> [Extrait du document]:
La première conséquence matérielle de ce retour aux sources fut la construction vivement soutenue par mon père, du chalet de Formiguères, « Sant Gil » qui dut son nom – heureux – à l’ignorance de l’appellation ancienne du lieu : « Lou camp del bayle ».

Retraite

Mon oncle étant appelé à connaître les errances du fonctionnaire, c’est à ma mère que mes grands-parents se raccrochèrent tout naturellement en dépit des rapports préférentiels qui liaient Grand-mère à sa fille cadette. À cette proximité, je dus mon intimité et les liens privilégiés qui s’établirent entre nous.

En 1938 ou 39, mes parents se stabilisèrent à Toulouse et achetèrent alors la maison de la rue Georges Picot où j’écris ces lignes. Cédant aux instances de Gilles et d’Hermance, ils aménagèrent une demeure assez vaste pour les accueillir. Ce ne fut pas une solution heureuse, ni pour mes parents – ma mère subit ainsi au quotidien la tyrannie née de la peur qu’éprouvait la sienne devant la solitude, si brève soit-elle ; ni pour mes grands-parents qui se sentirent toujours un peu intrus dans un ménage qui ne marchait pas de façon idéale.

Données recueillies
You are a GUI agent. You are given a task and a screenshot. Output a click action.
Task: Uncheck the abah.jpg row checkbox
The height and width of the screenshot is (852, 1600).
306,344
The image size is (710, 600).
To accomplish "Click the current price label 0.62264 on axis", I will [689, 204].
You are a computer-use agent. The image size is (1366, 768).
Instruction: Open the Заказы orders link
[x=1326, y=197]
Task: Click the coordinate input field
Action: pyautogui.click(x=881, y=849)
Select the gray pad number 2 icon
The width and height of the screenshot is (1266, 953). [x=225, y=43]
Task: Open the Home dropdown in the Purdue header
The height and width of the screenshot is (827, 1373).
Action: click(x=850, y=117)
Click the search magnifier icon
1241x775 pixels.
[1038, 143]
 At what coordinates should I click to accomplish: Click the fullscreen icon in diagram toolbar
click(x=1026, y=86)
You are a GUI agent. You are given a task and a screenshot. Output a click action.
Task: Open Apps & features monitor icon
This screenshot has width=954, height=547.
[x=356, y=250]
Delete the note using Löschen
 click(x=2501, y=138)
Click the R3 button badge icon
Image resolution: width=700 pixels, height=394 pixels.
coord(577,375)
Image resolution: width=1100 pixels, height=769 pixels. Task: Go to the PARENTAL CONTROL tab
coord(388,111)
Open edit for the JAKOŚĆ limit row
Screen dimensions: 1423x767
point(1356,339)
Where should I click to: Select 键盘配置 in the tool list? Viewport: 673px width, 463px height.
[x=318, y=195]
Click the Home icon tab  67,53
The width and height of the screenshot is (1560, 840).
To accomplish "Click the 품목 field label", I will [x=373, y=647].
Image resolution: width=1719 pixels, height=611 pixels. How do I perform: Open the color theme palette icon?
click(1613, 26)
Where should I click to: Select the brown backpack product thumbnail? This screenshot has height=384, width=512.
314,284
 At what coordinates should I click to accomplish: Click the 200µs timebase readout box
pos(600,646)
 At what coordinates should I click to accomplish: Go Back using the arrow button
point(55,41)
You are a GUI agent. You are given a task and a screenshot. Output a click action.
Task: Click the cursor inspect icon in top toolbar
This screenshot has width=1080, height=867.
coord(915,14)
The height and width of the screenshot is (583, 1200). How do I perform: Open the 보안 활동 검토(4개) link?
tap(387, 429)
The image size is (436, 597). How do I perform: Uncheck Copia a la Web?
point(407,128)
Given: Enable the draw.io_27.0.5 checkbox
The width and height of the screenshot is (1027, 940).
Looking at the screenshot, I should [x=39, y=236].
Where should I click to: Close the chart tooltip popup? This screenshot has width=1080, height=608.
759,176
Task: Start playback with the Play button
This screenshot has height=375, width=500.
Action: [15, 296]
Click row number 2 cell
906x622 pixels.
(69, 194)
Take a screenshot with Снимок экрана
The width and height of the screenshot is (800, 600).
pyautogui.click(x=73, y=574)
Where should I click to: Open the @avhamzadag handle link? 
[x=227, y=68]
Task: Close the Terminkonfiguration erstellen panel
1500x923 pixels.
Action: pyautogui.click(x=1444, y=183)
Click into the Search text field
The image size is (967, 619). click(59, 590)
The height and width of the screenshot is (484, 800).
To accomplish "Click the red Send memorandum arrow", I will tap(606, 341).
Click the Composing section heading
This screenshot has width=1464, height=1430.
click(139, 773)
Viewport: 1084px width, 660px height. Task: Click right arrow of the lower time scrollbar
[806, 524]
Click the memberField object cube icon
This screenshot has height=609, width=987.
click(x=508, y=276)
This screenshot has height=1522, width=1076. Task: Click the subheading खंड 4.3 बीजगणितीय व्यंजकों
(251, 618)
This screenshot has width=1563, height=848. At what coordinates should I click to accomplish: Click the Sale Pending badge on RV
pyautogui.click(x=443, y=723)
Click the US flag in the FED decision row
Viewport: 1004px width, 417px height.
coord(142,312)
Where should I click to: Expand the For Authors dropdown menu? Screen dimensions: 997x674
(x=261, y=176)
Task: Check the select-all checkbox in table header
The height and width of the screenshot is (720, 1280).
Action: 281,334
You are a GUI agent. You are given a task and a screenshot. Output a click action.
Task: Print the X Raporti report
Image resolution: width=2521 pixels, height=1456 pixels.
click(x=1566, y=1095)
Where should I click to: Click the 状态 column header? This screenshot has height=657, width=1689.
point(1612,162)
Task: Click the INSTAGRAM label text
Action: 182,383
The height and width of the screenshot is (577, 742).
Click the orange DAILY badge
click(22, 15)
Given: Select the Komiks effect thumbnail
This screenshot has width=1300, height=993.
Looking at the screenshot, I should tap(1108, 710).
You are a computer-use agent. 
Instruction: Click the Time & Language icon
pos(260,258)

> [Tâches à réaliser]:
(A) Traduisez en anglais cette phrase de l'extrait : « Cédant aux instances de Gilles et d’Hermance, ils aménagèrent une demeure assez vaste pour les accueillir. »
(B) Recopiez mot pour mot le passage de l'extrait qui s'ouvre sur les mots « La première conséquence » et se referme sur « s’établirent entre nous. ».
Ces données proviennent d'une autre source que l'extrait.

> [Réponses par tâche]:
(A) Yielding to the entreaties of Gilles and Hermance, they fitted out a house large enough to accommodate them.

(B)
La première conséquence matérielle de ce retour aux sources fut la construction vivement soutenue par mon père, du chalet de Formiguères, « Sant Gil » qui dut son nom – heureux – à l’ignorance de l’appellation ancienne du lieu : « Lou camp del bayle ».

Retraite

Mon oncle étant appelé à connaître les errances du fonctionnaire, c’est à ma mère que mes grands-parents se raccrochèrent tout naturellement en dépit des rapports préférentiels qui liaient Grand-mère à sa fille cadette. À cette proximité, je dus mon intimité et les liens privilégiés qui s’établirent entre nous.